Find Your Way: a Busker’s Documentary, directed by Brian Nunes, does one of the coolest things I’ve ever seen a documentary do. Midway through the film, we leave the Seattle-based buskers (street musicians) we had been introduced to and go into a segment about Joshua Bell. Specifically about how Bell, who is argubaly the most famous violinist of our time, performed incognito in a Washington DC train station.
You might remember this story.
Washington Post reporter Gene Weingarten actually thought up the situation, wrote about it, and won a Pulitzer Prize for the article. How great is that? Most of my ideas involve figuring out some sort of food to eat, putting on pants, getting the food, then eating the food. While that is a satisfying experience, it has yet to result in a Pulitzer. So that is great for Gene.
The point of Weingarten’s story was that context matters. You would probably think that one of the greatest living violin players playing violin would be enough to draw people in. I mean, he is world famous for a reason. But it wasn’t. And this gets at a very important part of human psychology.
People respond to context.
Example: imagine some average joe walks up to you on the street corner and asks you for the time. You would probably give them the time and think nothing of it. Now imagine that just after Average Joe asked you for the time that some random person runs up to him and says, “Oh wow, I can’t believe it’s you!” Average Joe suddenly seems less than average and way more interesting, right?
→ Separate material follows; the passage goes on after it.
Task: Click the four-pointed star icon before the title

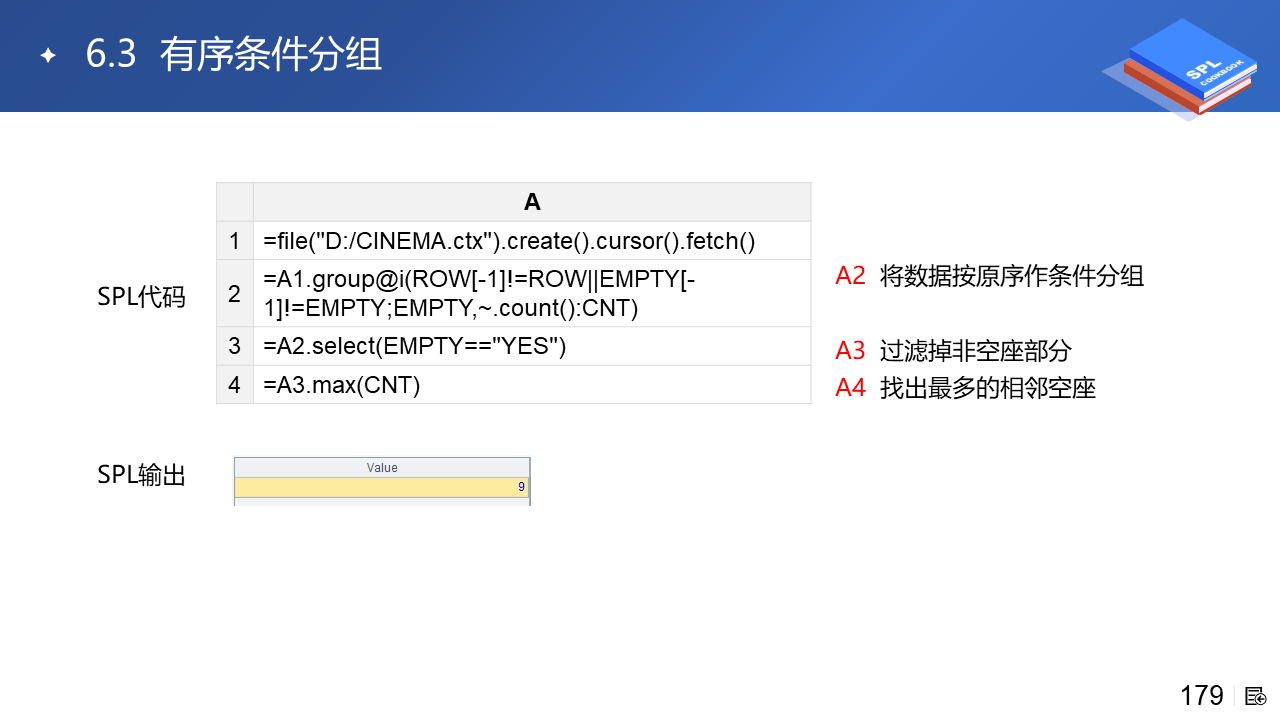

What if three people ran up? Ten people? What if there was suddenly a crowd of people? You would probably think, “That must be someone special!” And then you would probably feel more excited that they asked you for the time, even though you have no idea who they are. You would maybe call and tell a friend, “I think someone famous asked me for the time today!”
So when Find Your Way introduces this concept of context and how people often disregard what is not presented in an important context: it changes our entire perspective on the buskers the movie first introduced us to. Did we overlook them? Are they more successful or more talented than we originally gave them credit for? How did you feel about them before? How do you feel about them now?
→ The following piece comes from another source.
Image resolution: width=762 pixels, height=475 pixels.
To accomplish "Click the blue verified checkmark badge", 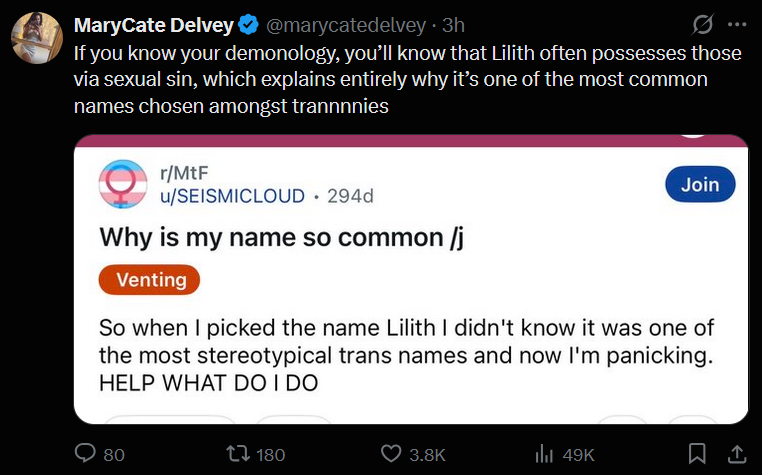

Really, Find Your Way challenges our larger sense of the world we have been living in, of decisions we have made, of views we hold. I almost felt like the movie cracked me open and said “Here, have a fresh outlook on everything.”
What seems as though it will be a documentary focused on several street musicians transitions into how people perceive the world around them, what it takes to be successful, where does happiness come from, and ideas about creativity and performance. I think this is an eye-opening film, and an educational one. Anyone with artistic aspirations should watch, as understanding viewer reaction/public perception is a key part of having a career in the arts/making a living from the arts. Writers, musicians, painters, dancers, singers, filmmakers, actors, photographers, etc. etc. etc. There is a lot to meditate on and take away from this film.
If I had a group of artistic friends, I would sit us all down, put on Find Your Way, and then discuss how we could improve what we are doing in our lives and with our art. Or if I were a professor of sociology or psychology or any creative art: I would include this film in the curriculum.
When you think about it, film criticism is a type of social proof. Someone who is considered a “professional assessor of movies” writes about a movie. People read it and often what the film critic said influences whether or not someone will see a movie. Believe it or not, there are people who think I know what I am talking about, so when I say “Find Your Way is something you should see,” they become interested in it. I provided context and social proof for the film. If you take a second and think about context and the way things are presented to you throughout your day, how you are presenting yourself…it’s pretty insane. Your vocal inflection is a context for your words. Your body language is a context. Your clothes. Where you choose to sit in an airport is context. People are reacting to these things. And you react to these things in other people. If someone stands with their arms crossed you might instinctually find them less appealing than someone holding a book in one hand a drink in the other. Why? Because crossed arms is considered negative body language, and that is context for what the interaction with that person would probably be like: negative. Where someone holding a book and a drink is engaged with objects and is more likely to engage.
So Find Your Way is bringing up a topic that I don’t think is talked about often enough, a topic that is such an influential part of our every day life. Not only bringing the topic up, but, in the way art does, challenging each viewer to become aware of it and thus decide if there are changes he or she can make that would improve their life.